The authors of the report state: “Although policymakers’ attention to overpayments has focused mostly on gaming of the risk adjustment system, the [quality bonus program] contributes substantially to overpayment and needs reform.”
Flawed Bonus Payments are In Addition to Wasteful “Upcoding”
The Center regularly focuses on current overpayments to MA plans based on such gaming of the risk adjustment payment system – see, e.g., a recent CMA Alert (June 22, 2023) highlighting a USC Schaeffer Center for Health Policy & Economics paper stating that current MA overpayments could exceed $75 billion in 2023.
More recently, The Boston Globe published an op-ed titled “How Medicare Can Save $500 Billion” by Brown University professors Andrew Ryan and David Meyers (Aug. 18, 2023). The authors state:
So-called “upcoding” for Medicare Advantage (MA) beneficiaries costs the federal government an estimated $10 billion to $50 billion each year. But upcoding and other forms of fraud are just a small slice of the waste happening in MA, a privately managed, publicly funded alternative to traditional Medicare for older Americans. Over the next decade, taxpayers stand to lose hundreds of billions of dollars due to faulty rules that overpay MA plans and providers. Some rules are baked into Medicare and will require congressional action to change. But according to our latest research, the Centers for Medicare & Medicaid Services (CMS) has immediate authority to save $500 billion over the next decade by adjusting the way it estimates MA patients’ health risks. On the whole, MA beneficiaries are less sick than plans claim and healthier than people in regular Medicare, meaning CMS can cut costs without cutting care [emphasis added].

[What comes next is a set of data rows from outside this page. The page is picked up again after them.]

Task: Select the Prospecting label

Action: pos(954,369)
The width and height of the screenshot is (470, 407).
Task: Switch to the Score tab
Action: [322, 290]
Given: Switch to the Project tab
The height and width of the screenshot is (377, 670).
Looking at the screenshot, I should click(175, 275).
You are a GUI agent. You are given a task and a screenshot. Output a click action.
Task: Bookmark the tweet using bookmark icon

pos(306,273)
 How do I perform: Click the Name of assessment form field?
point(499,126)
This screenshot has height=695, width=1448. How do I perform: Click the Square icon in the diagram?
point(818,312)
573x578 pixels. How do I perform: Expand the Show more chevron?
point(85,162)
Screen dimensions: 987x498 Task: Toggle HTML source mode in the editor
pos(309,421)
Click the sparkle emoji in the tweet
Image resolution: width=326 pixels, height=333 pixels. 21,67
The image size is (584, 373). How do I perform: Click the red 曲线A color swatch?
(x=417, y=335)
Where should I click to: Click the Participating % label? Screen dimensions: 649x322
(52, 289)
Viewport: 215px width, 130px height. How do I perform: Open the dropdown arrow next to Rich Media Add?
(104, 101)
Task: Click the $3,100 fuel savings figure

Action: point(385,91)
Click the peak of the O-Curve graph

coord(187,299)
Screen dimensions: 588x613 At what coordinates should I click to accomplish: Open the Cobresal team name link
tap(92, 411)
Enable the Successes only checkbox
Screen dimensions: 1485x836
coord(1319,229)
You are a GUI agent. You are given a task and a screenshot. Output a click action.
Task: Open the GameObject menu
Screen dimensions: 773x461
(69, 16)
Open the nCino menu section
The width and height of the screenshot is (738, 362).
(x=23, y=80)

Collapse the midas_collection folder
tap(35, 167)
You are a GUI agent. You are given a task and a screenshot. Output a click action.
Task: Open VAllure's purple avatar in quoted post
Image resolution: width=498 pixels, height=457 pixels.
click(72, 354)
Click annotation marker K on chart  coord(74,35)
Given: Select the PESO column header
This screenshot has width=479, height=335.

While noting some of the upsides of MA plans for enrollees, the authors continue:
The privatization of public health under MA promised gains in innovation and efficiency that have largely failed to materialize. Improvements in health outcomes and efficiency that were found earlier appear to be dwindling. Instead, plans demonstrate their greatest creativity in figuring out how to squeeze more money out of the government.
The authors then outline steps that CMS can take to reduce wasteful payments, including: reject or set limits on patient diagnoses that come from chart reviews or home assessments; shifting additional resources towards enforcement, including auditing; and “perhaps most important, CMS must account for the fact that the MA patient population is, on the whole, healthier than the pool of traditional Medicare beneficiaries: Sicker beneficiaries tend to favor traditional Medicare because it has fewer restrictions on care.” Since payment to MA plans is based on traditional Medicare spending, which has a risk pool of individuals who are more sick, the payment formula is skewed.